SET EXERCISE:
Edit the data below so that every "pixels" becomes "px", with everything else left as it is. Omit the pictures from your answer.
------ EXERCISE DATA
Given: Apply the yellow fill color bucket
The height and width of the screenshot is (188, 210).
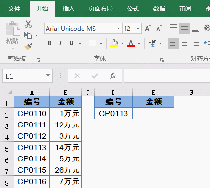Looking at the screenshot, I should (x=114, y=43).
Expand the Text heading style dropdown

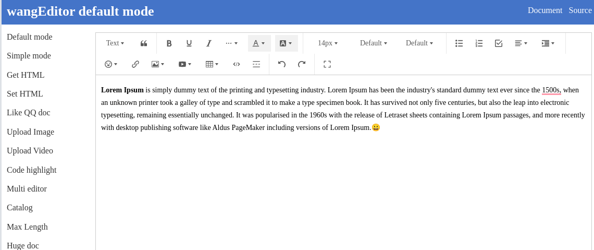[x=115, y=43]
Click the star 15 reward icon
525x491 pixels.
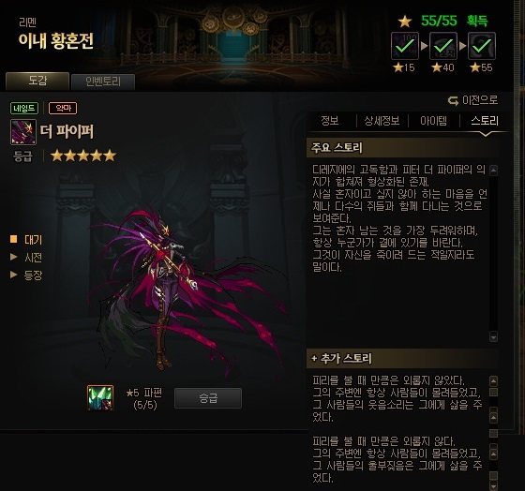405,46
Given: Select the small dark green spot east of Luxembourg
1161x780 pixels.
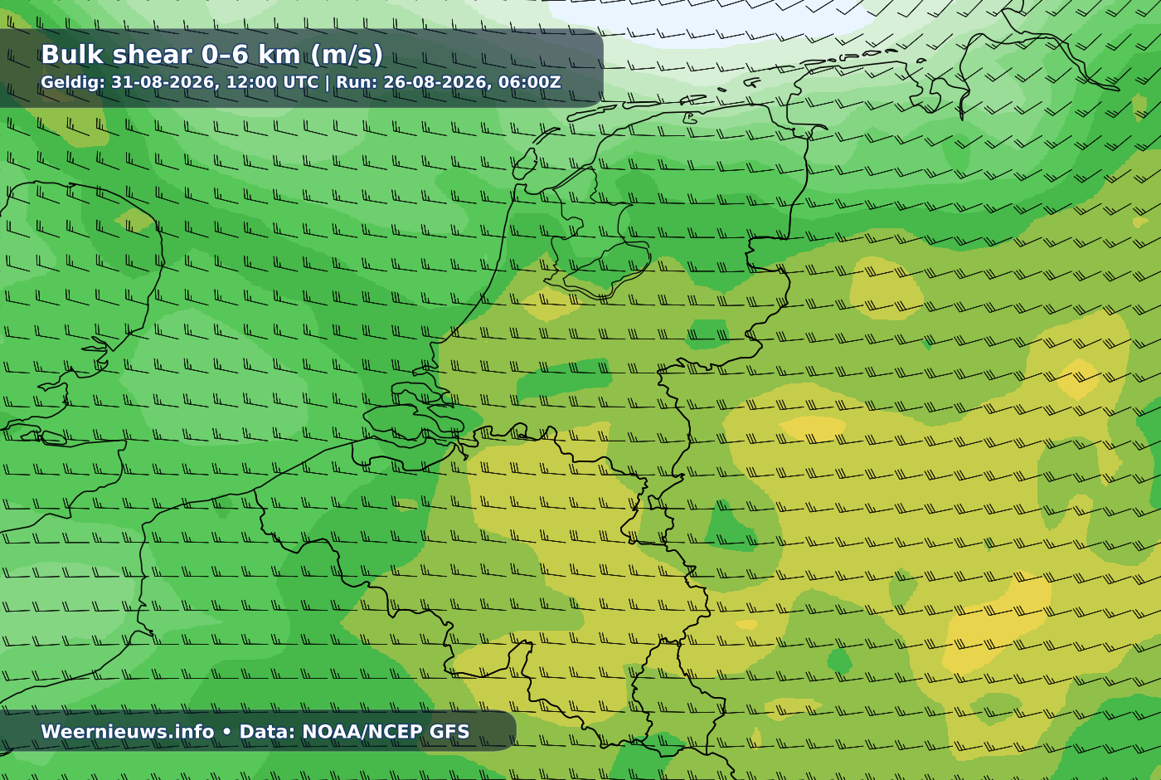Looking at the screenshot, I should coord(839,661).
------------
SOLUTION TO THIS EXERCISE:
Given: Apply the yellow fill color bucket
The height and width of the screenshot is (188, 210).
Looking at the screenshot, I should (x=114, y=43).
Expand the Text heading style dropdown

[x=115, y=43]
Click the star 15 reward icon
525x491 px.
405,46
Given: Select the small dark green spot east of Luxembourg
1161x780 px.
Looking at the screenshot, I should coord(839,661).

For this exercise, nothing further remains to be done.